Work instructions:
Everything from the line containing "Click Ubuntu s390x checkmark icon" down to the last line below should be set down exactly, and only that, without the pictures.

Dataset excerpts:
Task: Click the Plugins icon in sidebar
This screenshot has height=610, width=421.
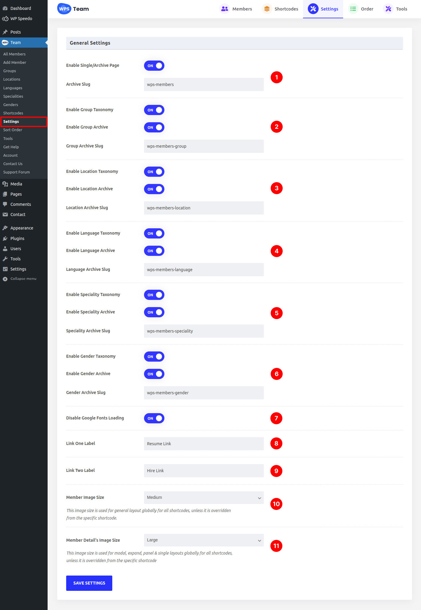Action: tap(5, 238)
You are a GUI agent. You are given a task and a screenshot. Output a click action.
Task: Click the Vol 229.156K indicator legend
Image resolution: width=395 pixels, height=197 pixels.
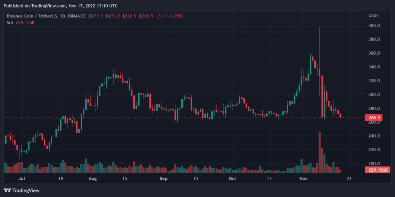(21, 22)
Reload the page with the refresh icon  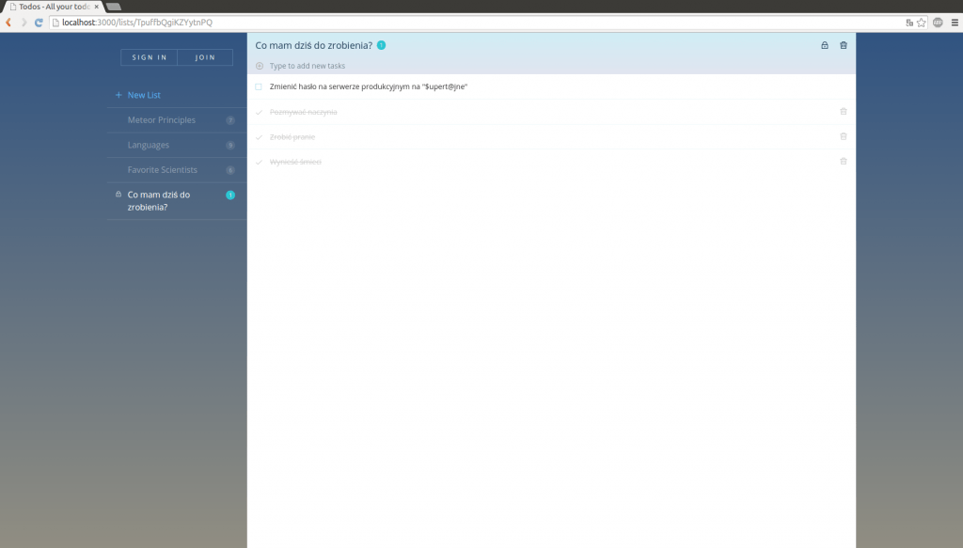pyautogui.click(x=38, y=22)
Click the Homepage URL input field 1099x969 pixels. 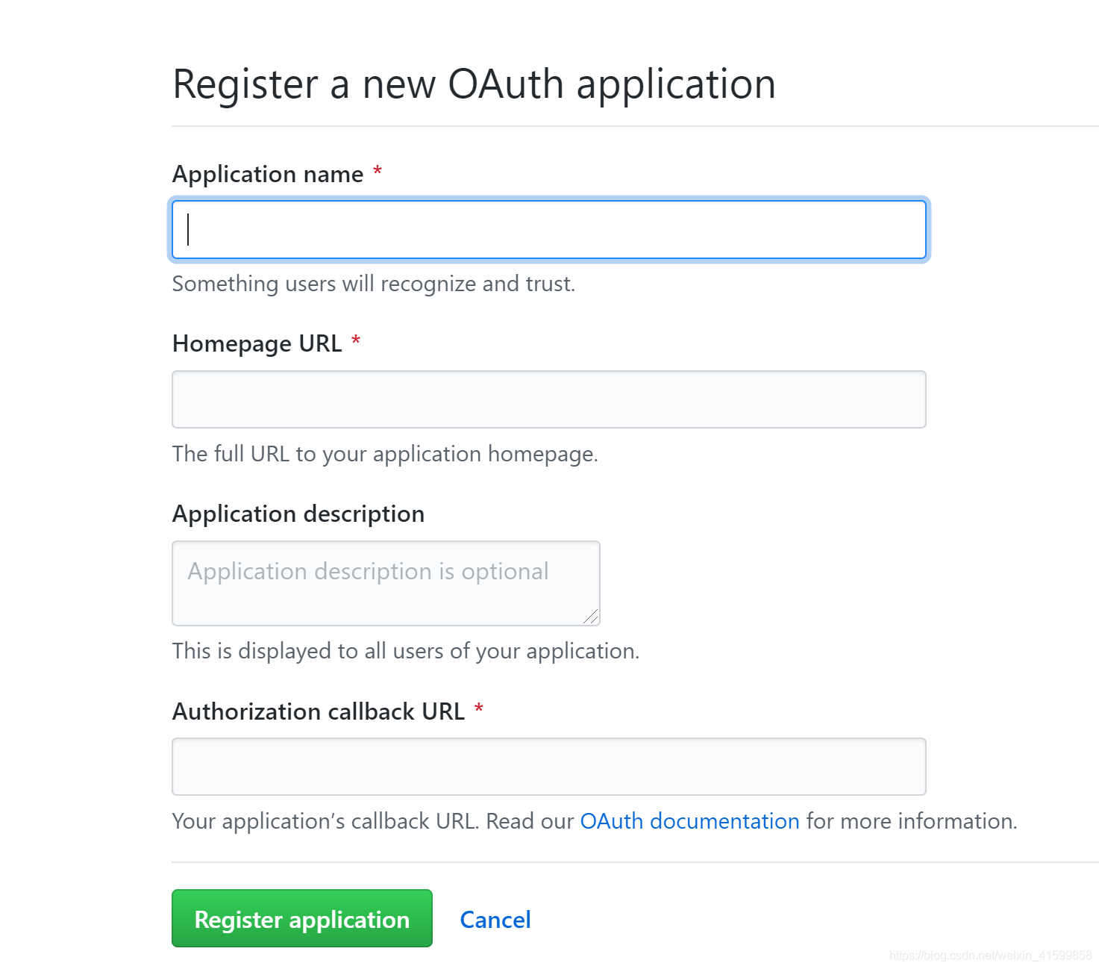(x=548, y=399)
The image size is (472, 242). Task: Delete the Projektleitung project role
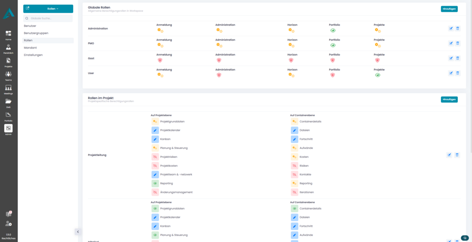click(457, 155)
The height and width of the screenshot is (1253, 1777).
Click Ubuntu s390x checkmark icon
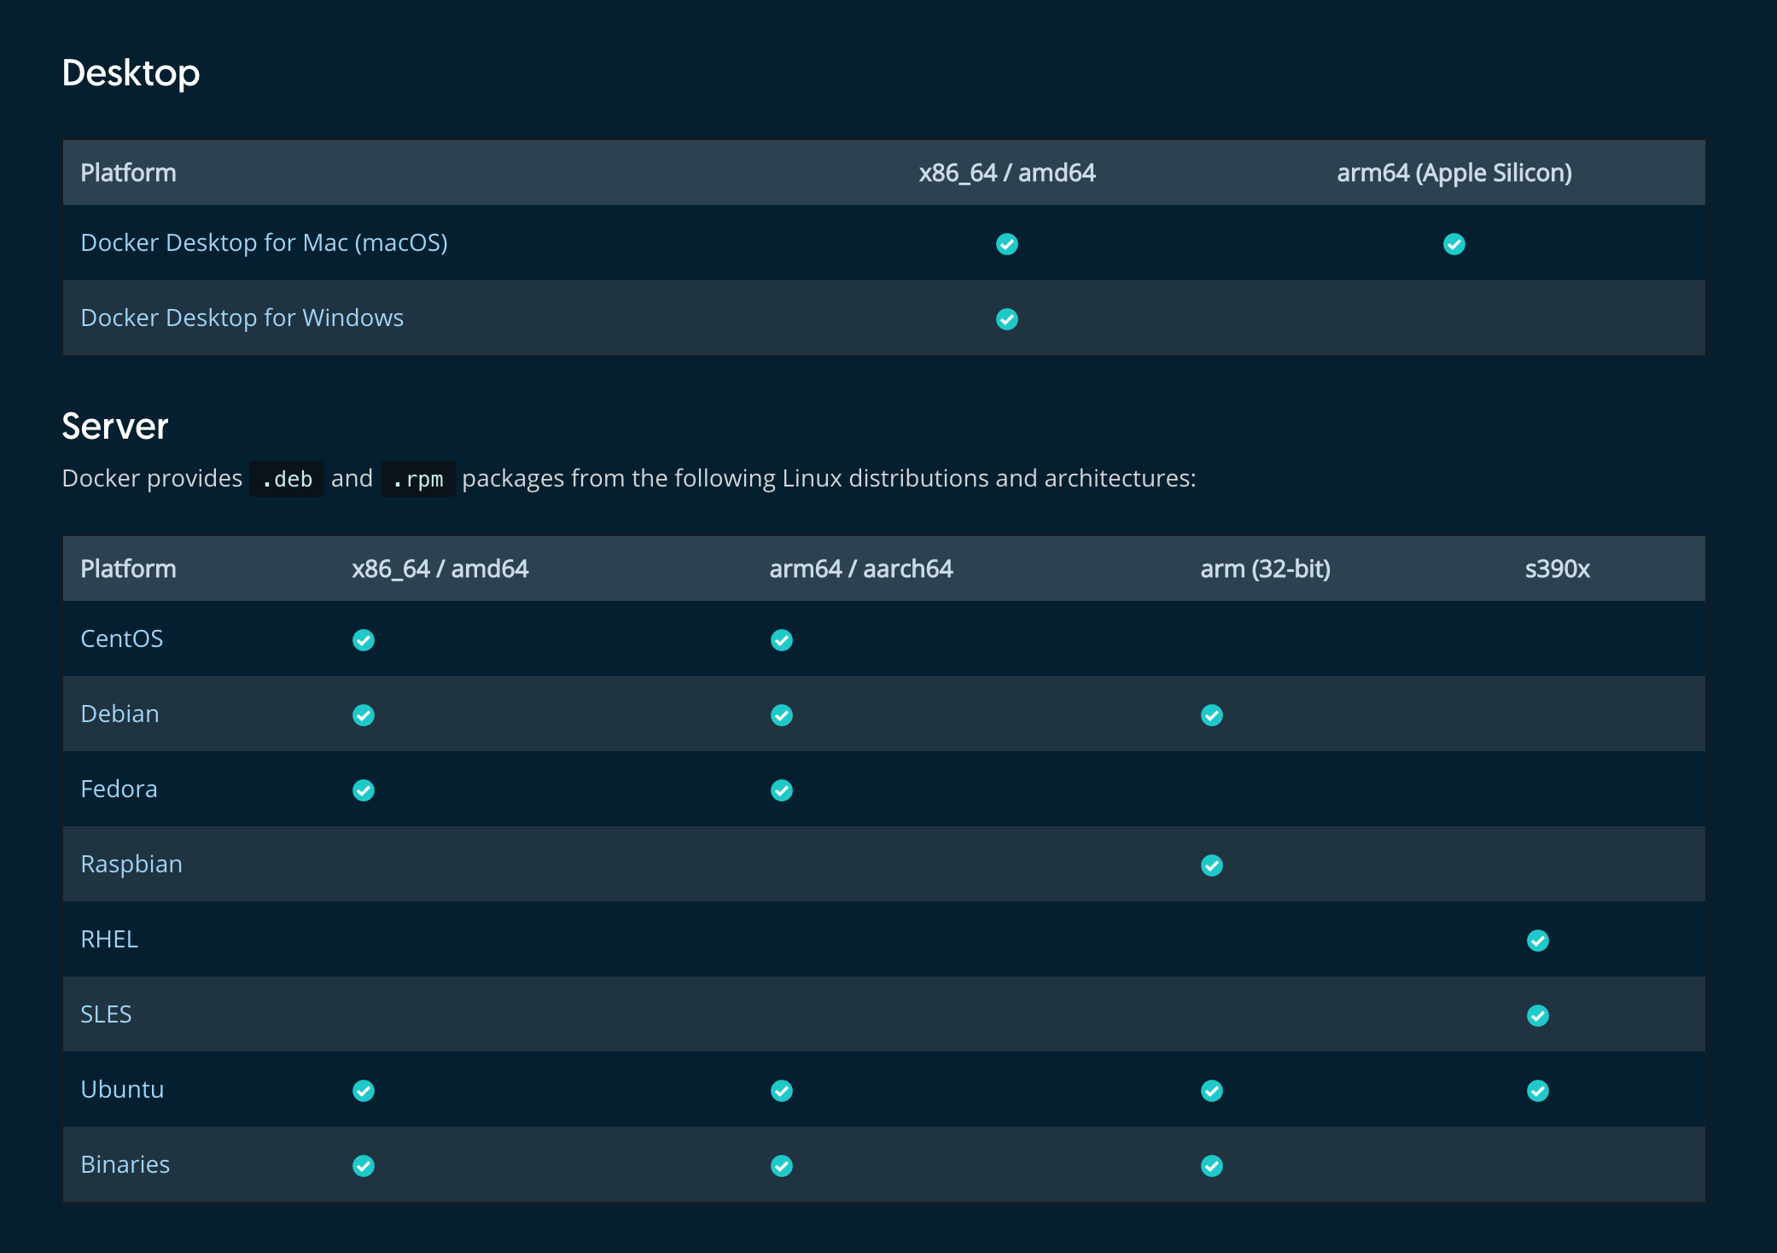tap(1538, 1091)
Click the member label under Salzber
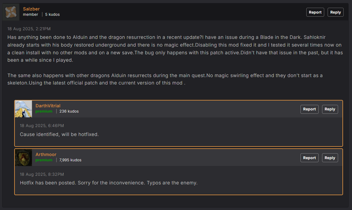The height and width of the screenshot is (210, 352). pyautogui.click(x=31, y=14)
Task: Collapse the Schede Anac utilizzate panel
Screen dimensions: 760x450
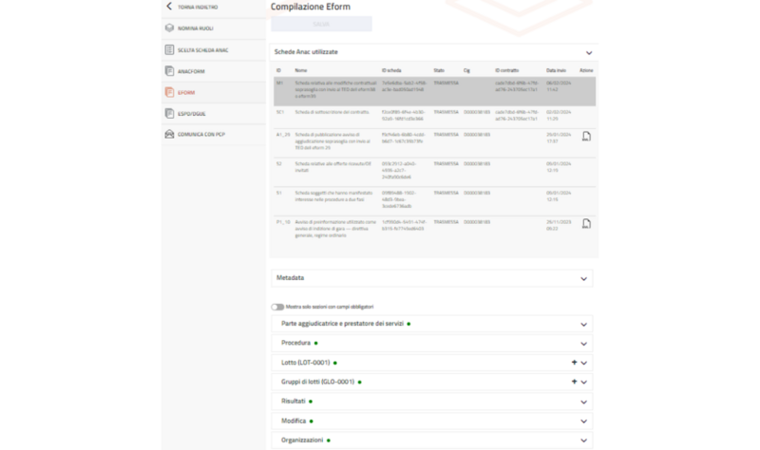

Answer space:
Click Ubuntu s390x checkmark icon
tap(1538, 1091)
Click the member label under Salzber
The height and width of the screenshot is (210, 352). pyautogui.click(x=31, y=14)
Task: Collapse the Schede Anac utilizzate panel
Screen dimensions: 760x450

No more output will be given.